Most cybersecurity CEOs, if not every other, are talking about Artificial Intelligence (AI) agents right now. And we are seeing most of them often use the same vague language about "securing the future of work." Well, Jay Chaudhry looks like he’s different.
Speaking on CNBC's "The Exchange" on June 9, the Zscaler (ZS) founder, chairman, and CEO delivered a blunt assessment of where AI security is headed, and why the entire architecture of cybersecurity needs to change to handle it.
Chaudhry continued to say that "agents run at machine speed. The numbers grow big time.
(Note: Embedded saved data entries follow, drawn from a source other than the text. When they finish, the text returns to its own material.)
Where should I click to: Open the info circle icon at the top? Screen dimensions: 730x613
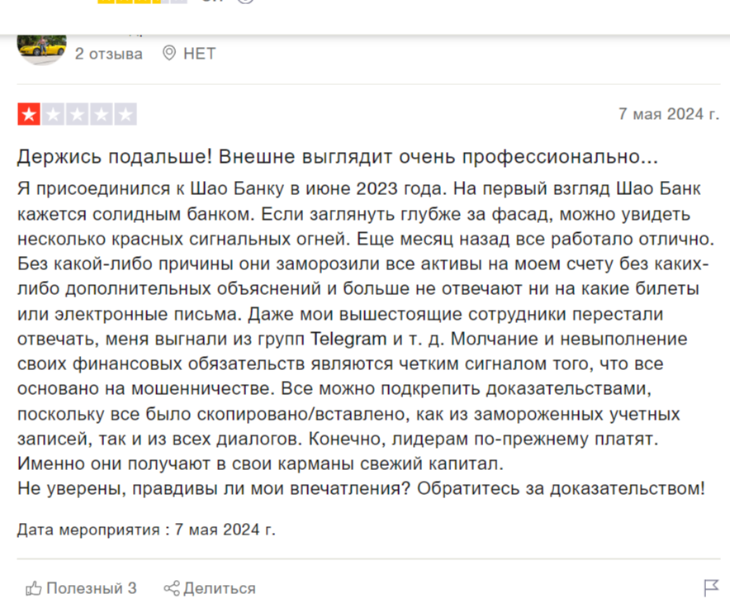[244, 4]
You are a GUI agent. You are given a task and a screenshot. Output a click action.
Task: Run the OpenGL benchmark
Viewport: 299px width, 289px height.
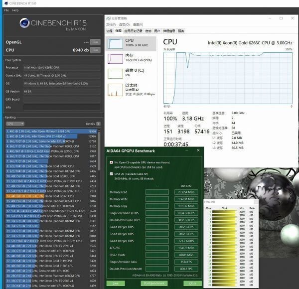[x=95, y=42]
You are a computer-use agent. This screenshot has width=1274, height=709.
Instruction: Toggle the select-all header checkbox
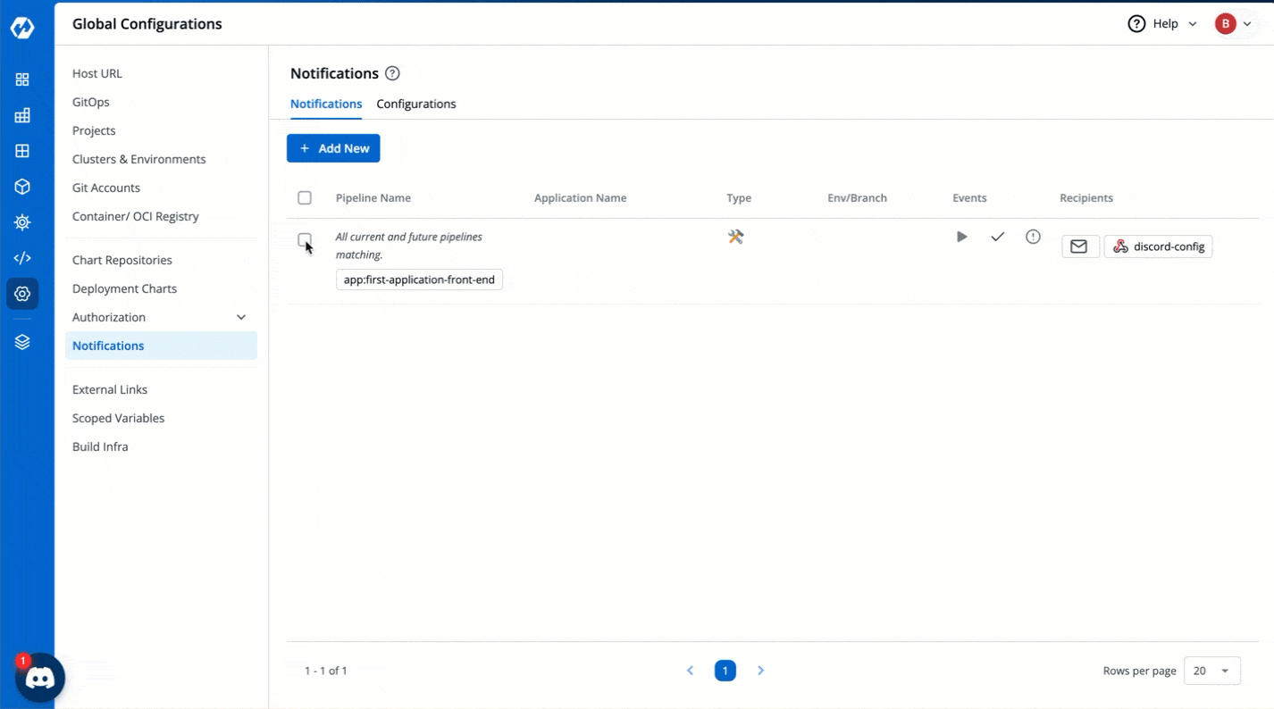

They need no break, no sleep."
ZS is down 43.28% year-to-date and 57.68% over the past year, according to Yahoo Finance. That’s a brutal stretch for a stock that has fallen alongside broader software multiple compression.
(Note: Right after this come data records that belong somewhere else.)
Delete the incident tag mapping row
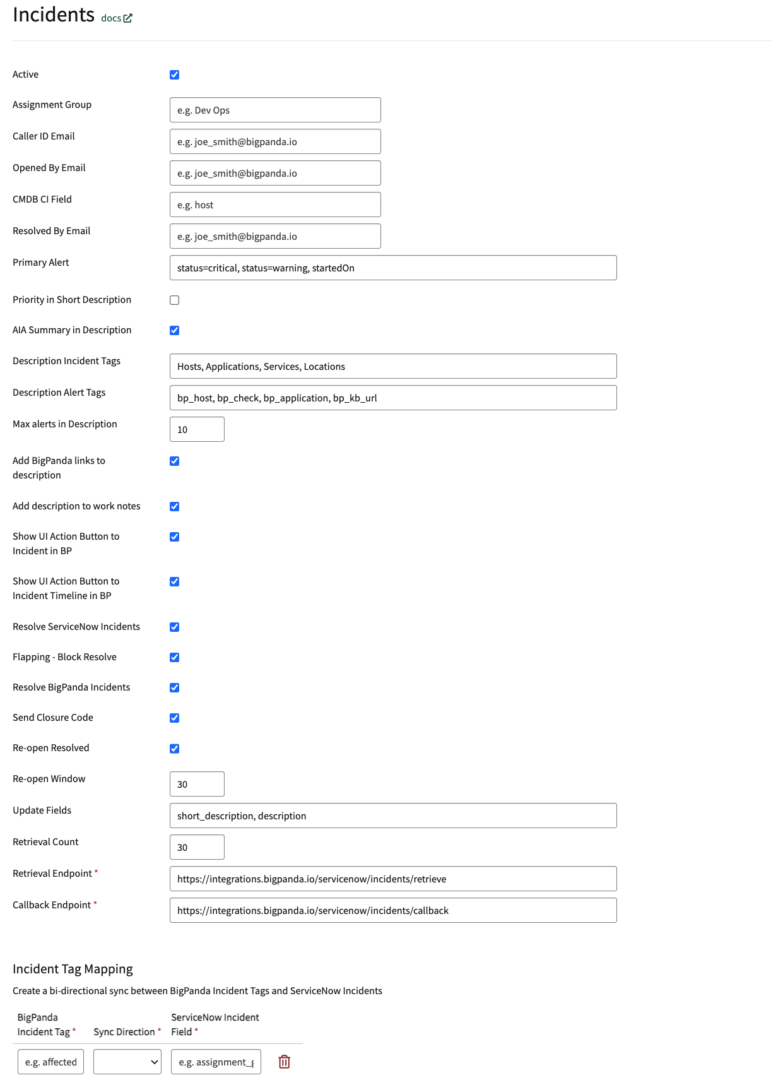[284, 1062]
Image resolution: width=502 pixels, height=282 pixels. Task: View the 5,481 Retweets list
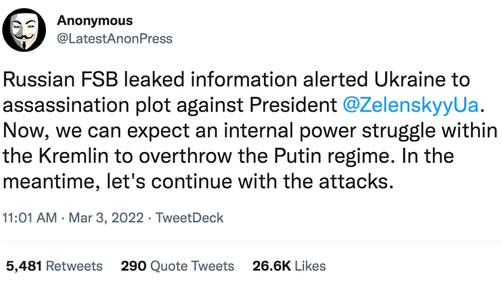(54, 266)
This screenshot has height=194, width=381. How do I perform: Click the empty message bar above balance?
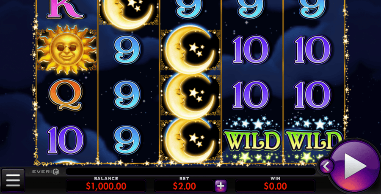click(x=191, y=172)

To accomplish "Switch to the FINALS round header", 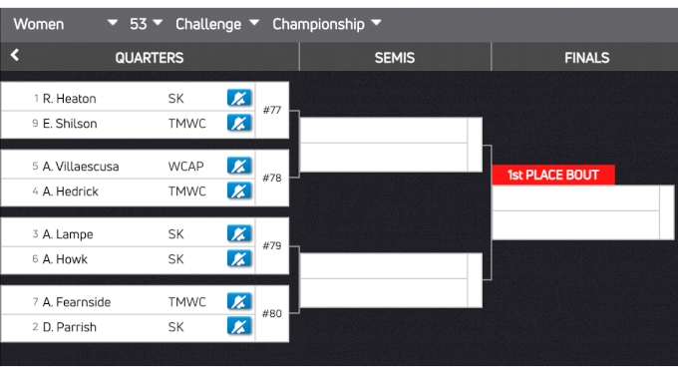I will 586,58.
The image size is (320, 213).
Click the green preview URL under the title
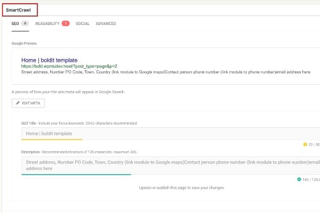coord(69,66)
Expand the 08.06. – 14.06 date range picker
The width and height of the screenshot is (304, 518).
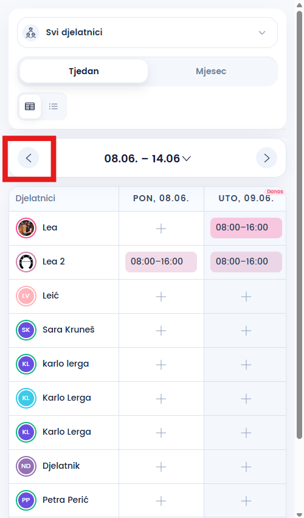(147, 159)
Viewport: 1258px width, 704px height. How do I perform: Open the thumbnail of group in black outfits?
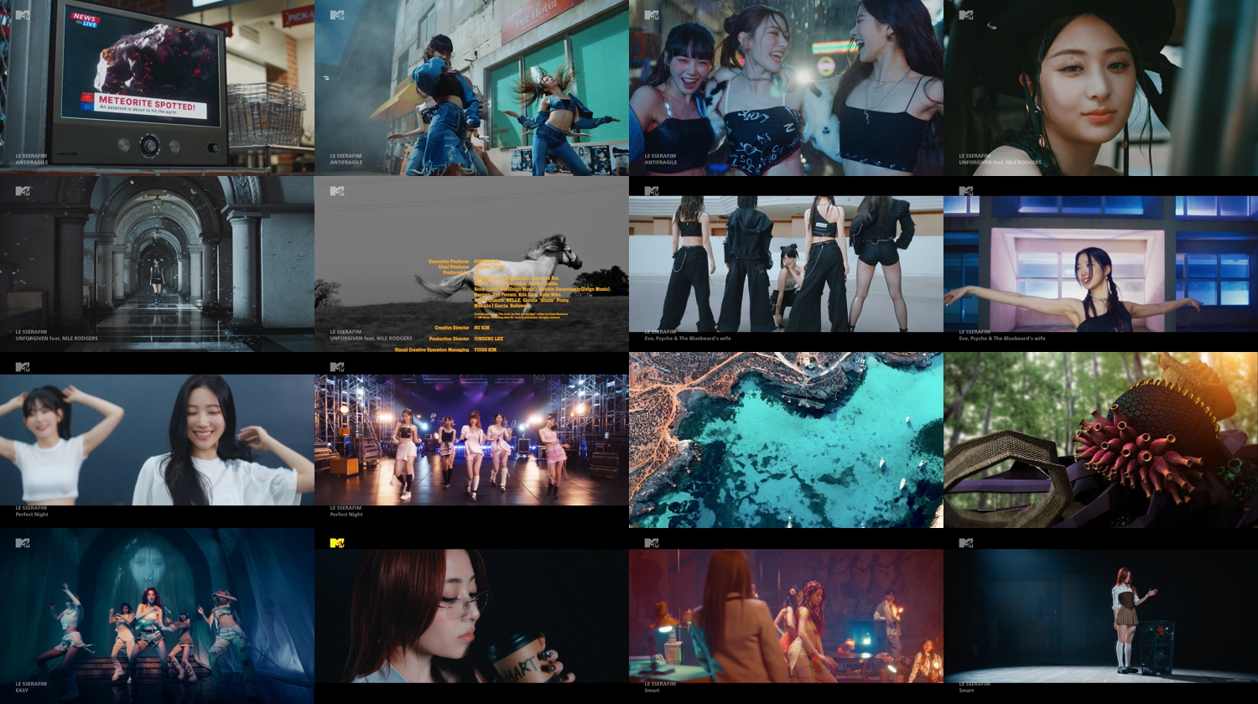[786, 264]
Chaudhry's comments are a reminder of why Zscaler's underlying architecture matters regardless of where the stock price sits.
Also Read: Zscaler Inc. Latest News
The core of Chaudhry's argument is that traditional security of firewalls and VPNs was built on a 30-year-old premise: keep the bad guys out, let the good guys in.
"Who is in? Who is out? Everyone is everywhere. And agents will be running from various locations," Chaudhry said.
Zscaler's zero trust model flips that premise entirely. Nobody is trusted by default. Not users, not agents. Everything routes through Zscaler's exchange, which validates identity and connects each request only to the specific application it needs.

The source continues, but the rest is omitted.